Ve, además, que la iglesia es «santa» en su naturaleza; «nueva» como enteramente diferente a la Jerusalén terrenal antigua; es «de junto a Dios» y por tanto es enteramente de origen divino; procede «del cielo», y por tanto es de carácter celestial. Aunque mil años han transcurrido, la iglesia sigue siendo igual de preciosa y hermosa a los ojos de Cristo como cuando fue presentada por vez primera a Cristo en toda su gloria. El tiempo no alterará el esplendor inextinguible que Cristo ha dado a Su iglesia. Por toda la eternidad la iglesia retendrá su hermosura nupcial y gran precio a ojos de Cristo.
(V. 3) Al contemplar Juan esta visión de la iglesia descendiendo de la gloria, oye una voz que dice: «He aquí el tabernáculo de Dios.» Se nos recuerda aquí, entonces, que en relación con Cristo la iglesia es contemplada bajo la figura de una esposa, mientras que en relación con Dios la iglesia es también contemplada como un tabernáculo en el que mora Dios. Así, el apóstol Pablo puede decir de los creyentes: «sois juntamente edificados para morada de Dios en el espíritu» (Ef 2:22).
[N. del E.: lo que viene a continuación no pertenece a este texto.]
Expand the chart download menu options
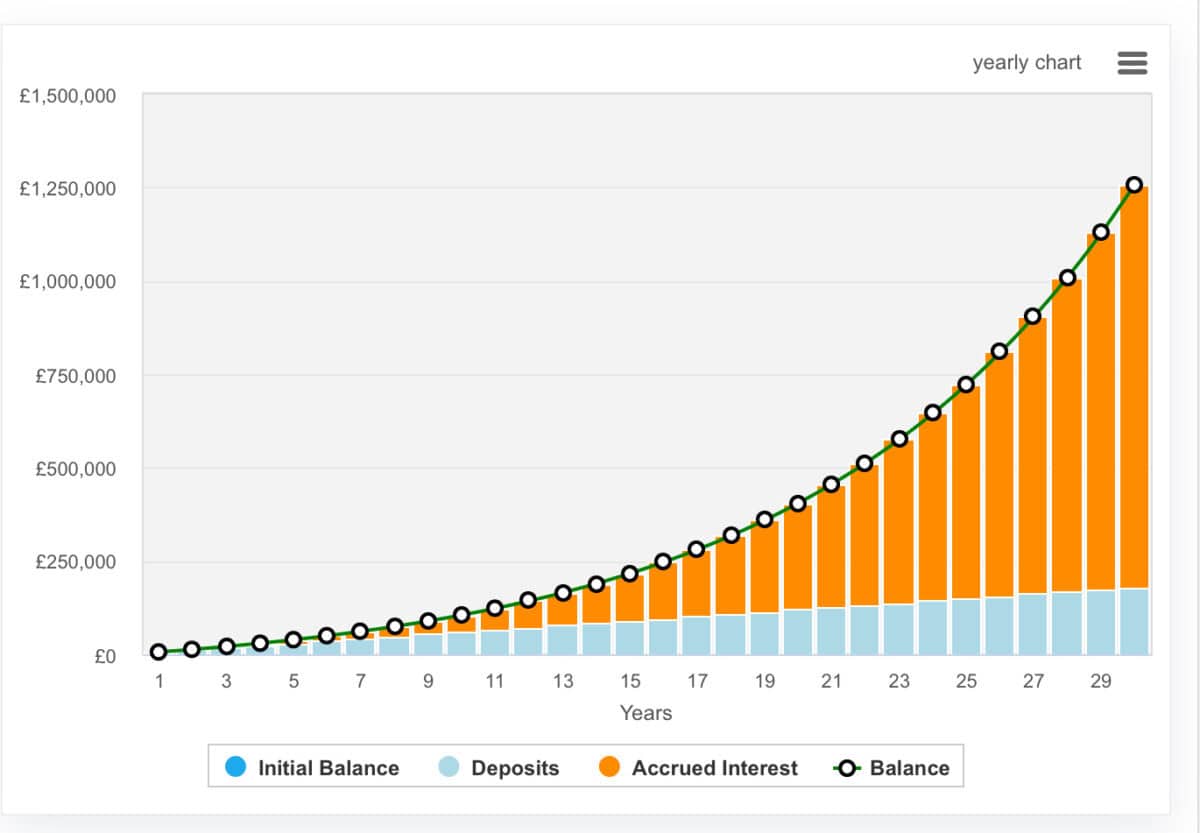1200x833 pixels. click(1132, 62)

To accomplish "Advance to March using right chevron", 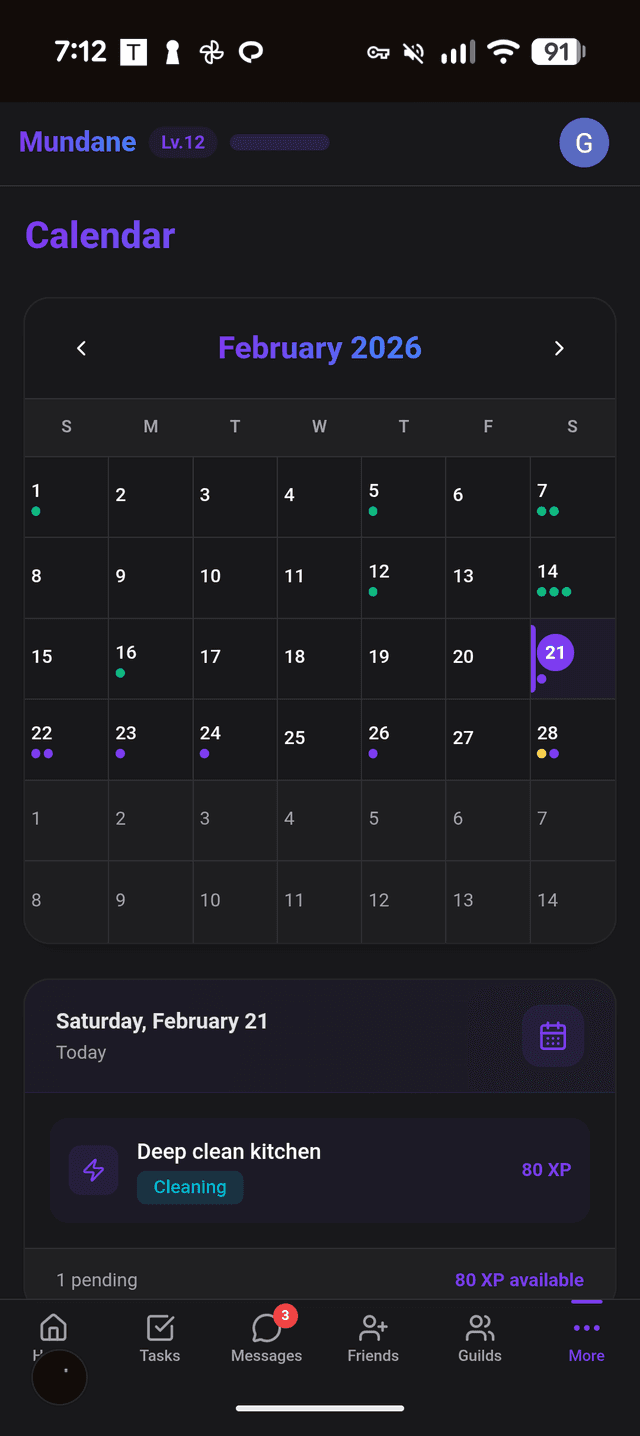I will click(x=559, y=348).
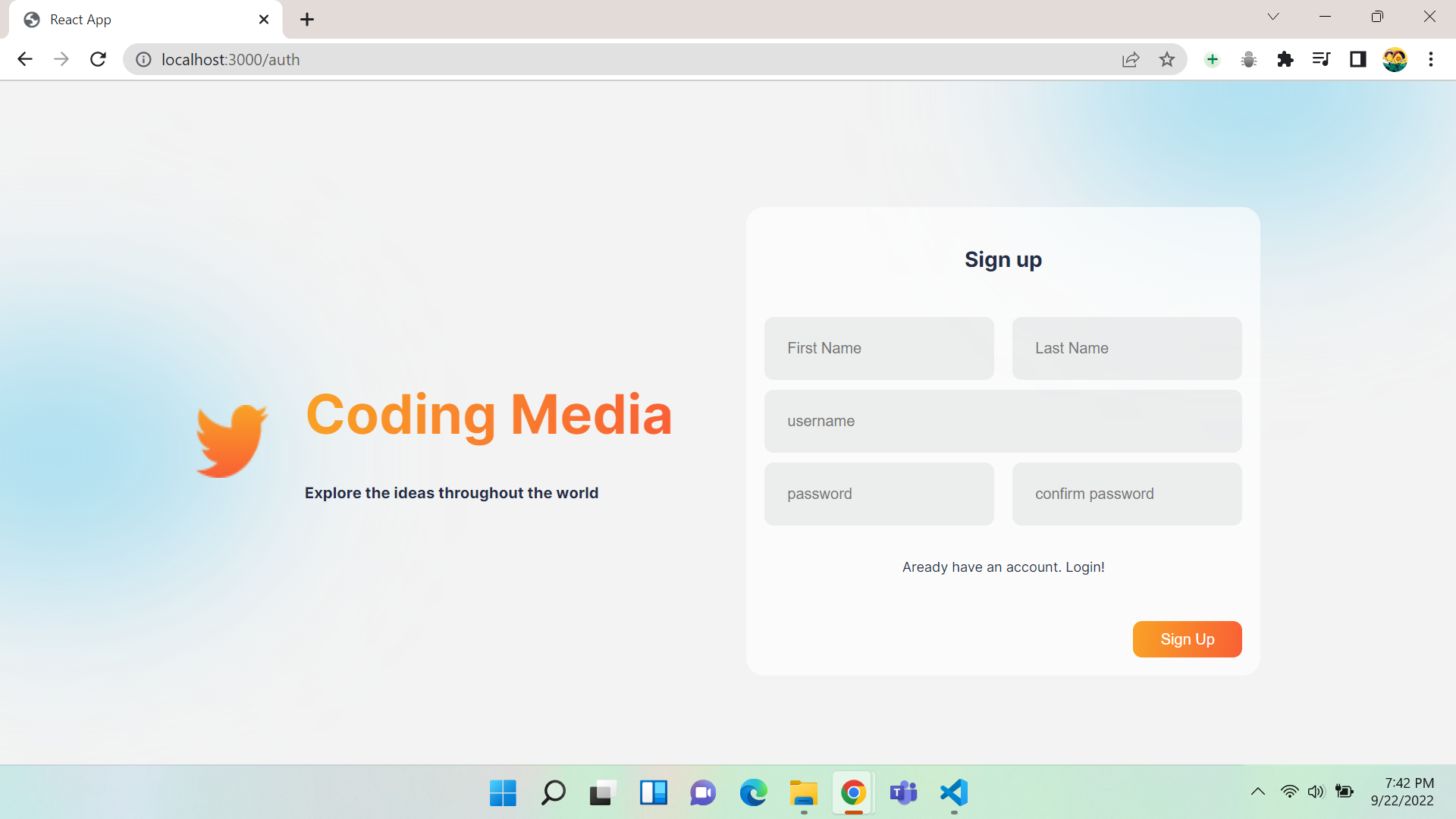
Task: Click the username input field
Action: click(x=1003, y=421)
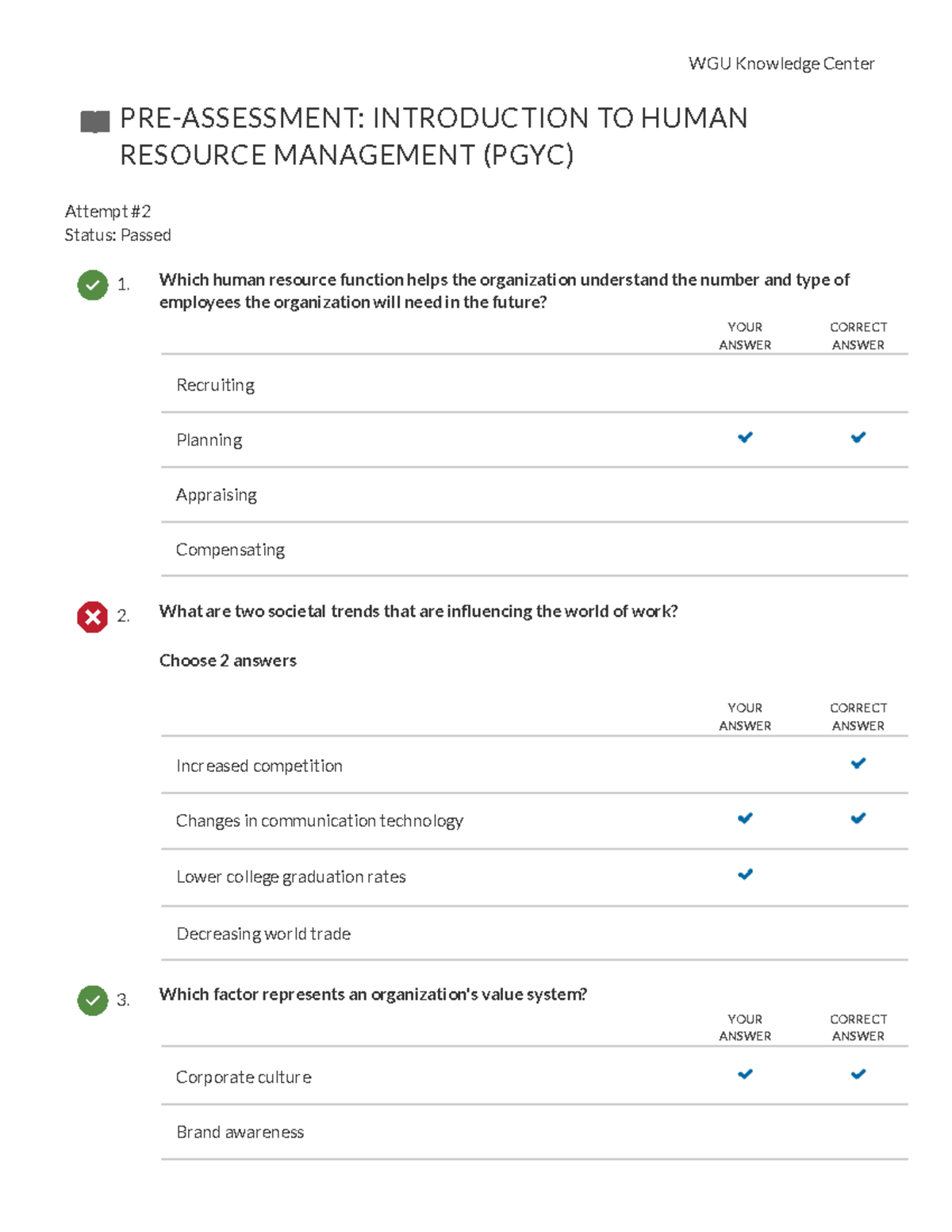The image size is (952, 1232).
Task: Click the pre-assessment title heading
Action: tap(434, 137)
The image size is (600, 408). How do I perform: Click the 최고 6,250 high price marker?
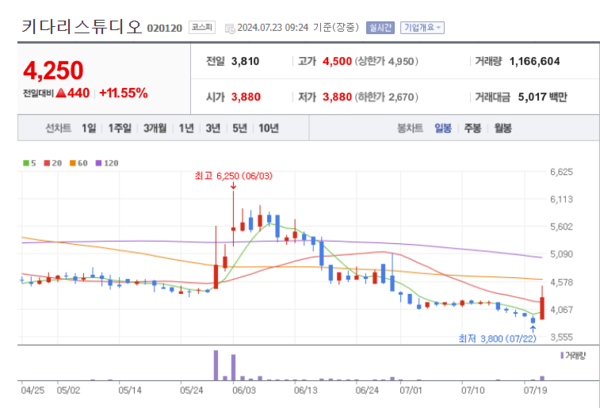[232, 176]
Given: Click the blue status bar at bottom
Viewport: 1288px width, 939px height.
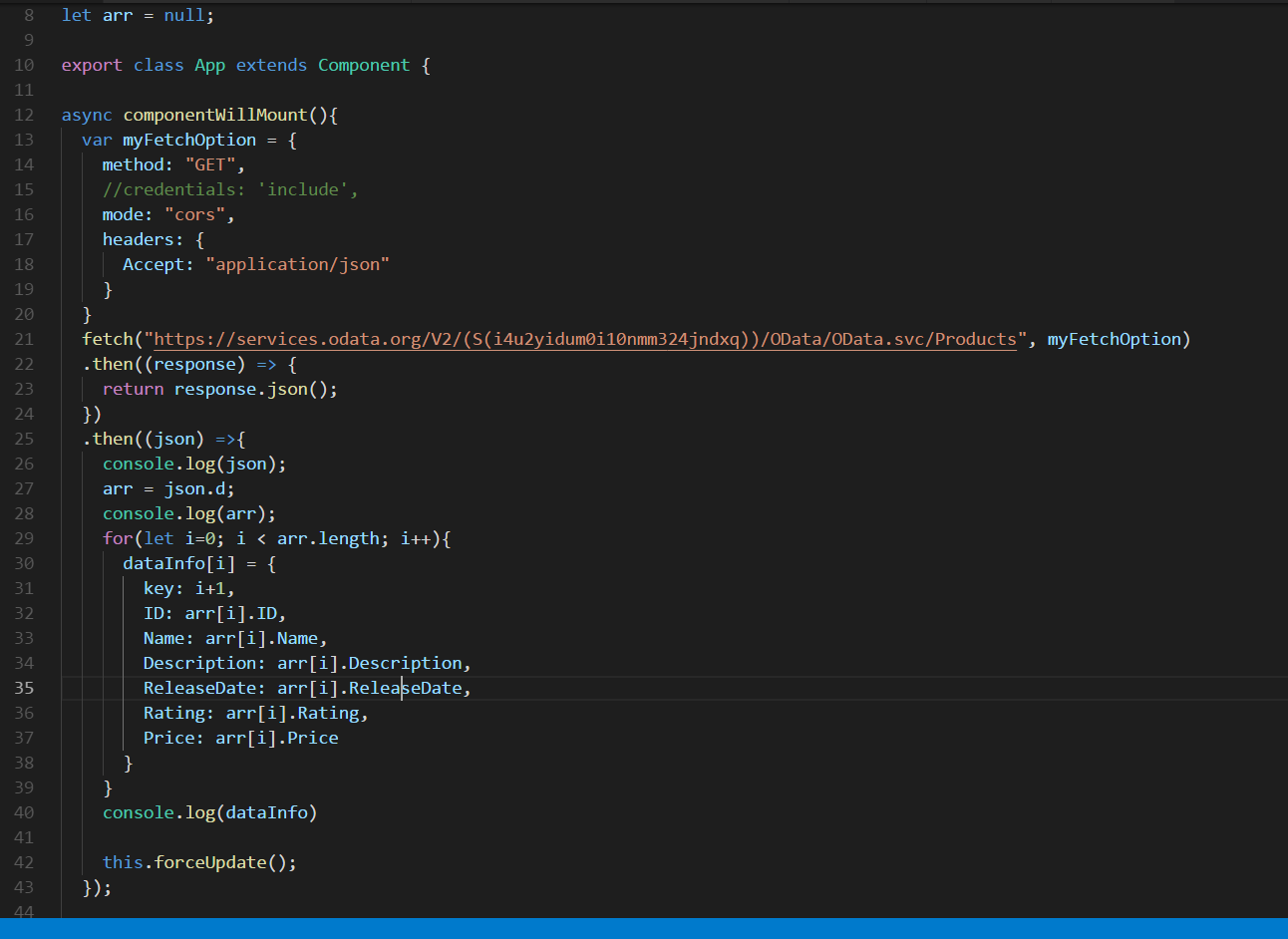Looking at the screenshot, I should pos(644,928).
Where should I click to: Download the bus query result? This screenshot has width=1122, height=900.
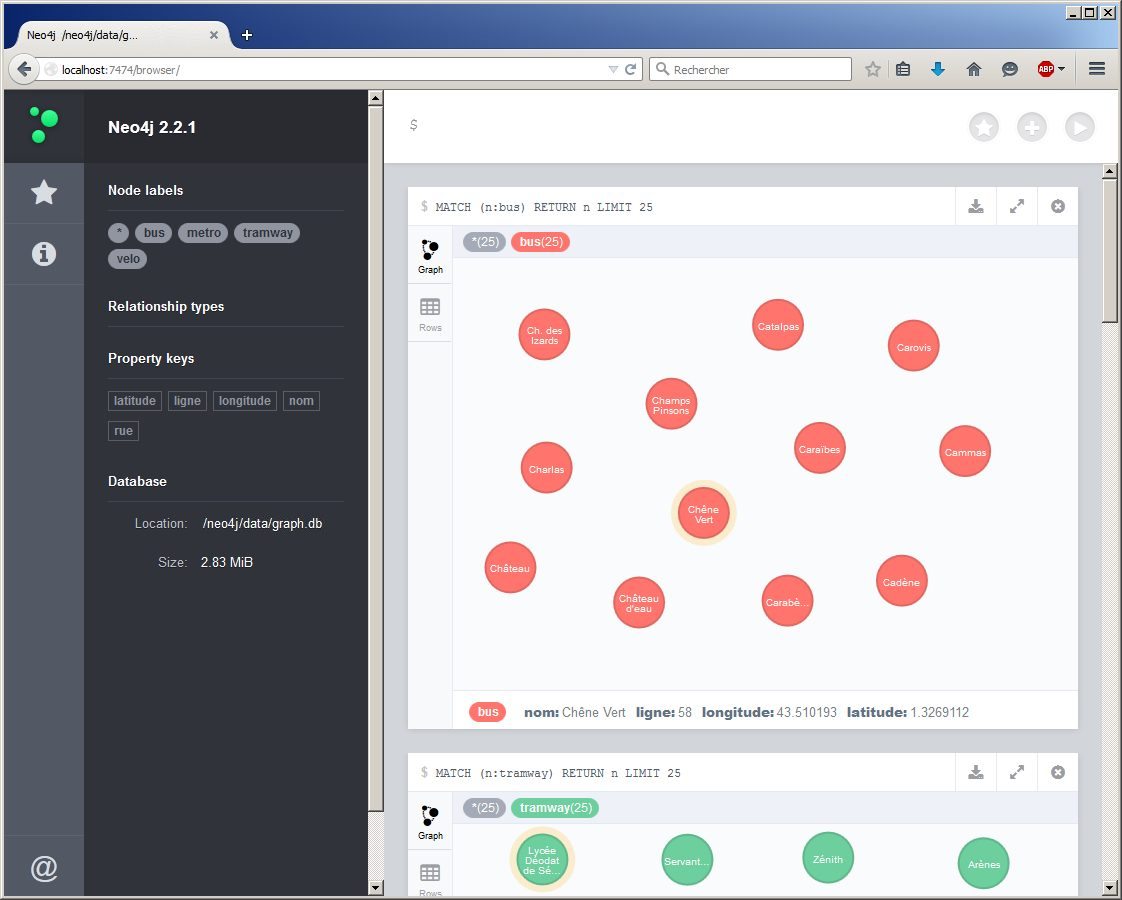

Ha sido siempre el gran propósito de Dios de morar con los hombres. Este gran deseo se mostraba en el Huerto de Edén, cuando Jehová Dios paseaba por el Huerto al fresco del día. ¡Ay!, el pecado contaminó aquel hermoso Huerto y Dios ya no podía morar con el hombre. Luego, sobre la base de la redención, Dios moró en un tabernáculo en medio de Israel. ¡Ay!, Israel fracasó totalmente en andar de manera consecuente con la presencia de Dios. La nación cayó en la idolatría, finalmente rechazó a Cristo, y el Señor ha de decirle: «Vuestra casa os es dejada desierta». Pero Dios no abandona Su gran propósito, porque la iglesia es llamada a ser la casa de Dios. ¡Ay!, como en todas las otras eras, la iglesia se desmorona, y el desmoronamiento es tanto más terrible cuanto que la iglesia ha recibido la mayor luz y los mayores privilegios. Al final, aquello que profesa ser la iglesia se vuelve algo tan totalmente corrompido que en lugar de ser «morada de Dios en el Espíritu», se torna en «guarida de todo espíritu inmundo, y albergue de toda ave inmunda y aborrecible» (Ap 18:2). Pero, ¡qué bueno aprender que ningún quebrantamiento por parte del hombre puede frustrar a Dios en llevar a cabo Su propósito! Porque mirando adelante a los nuevos cielos y a la nueva tierra, vemos que a pesar de todos nuestros fracasos, tal es la multiforme sabiduría y poder de Dios, al final el propósito de Dios será cumplido en una escena en la que nunca habrá ningún fracaso. Tres veces leemos que Dios estará con los hombres.
«He aquí el tabernáculo de Dios con los hombres.»
«Él morará con ellos.»
«Dios mismo estará con ellos.»
Observemos también esta palabra «morar», porque implica un hogar, reposo y amor. Ya no será asunto de regir, gobernar o juzgar, porque no habrá pecado que suprimir ni enemigo que vencer. Por ello, «Dios mismo», sin intermediarios, como Moisés o Elías, «con ellos estará, como Dios suyo» (V.M.).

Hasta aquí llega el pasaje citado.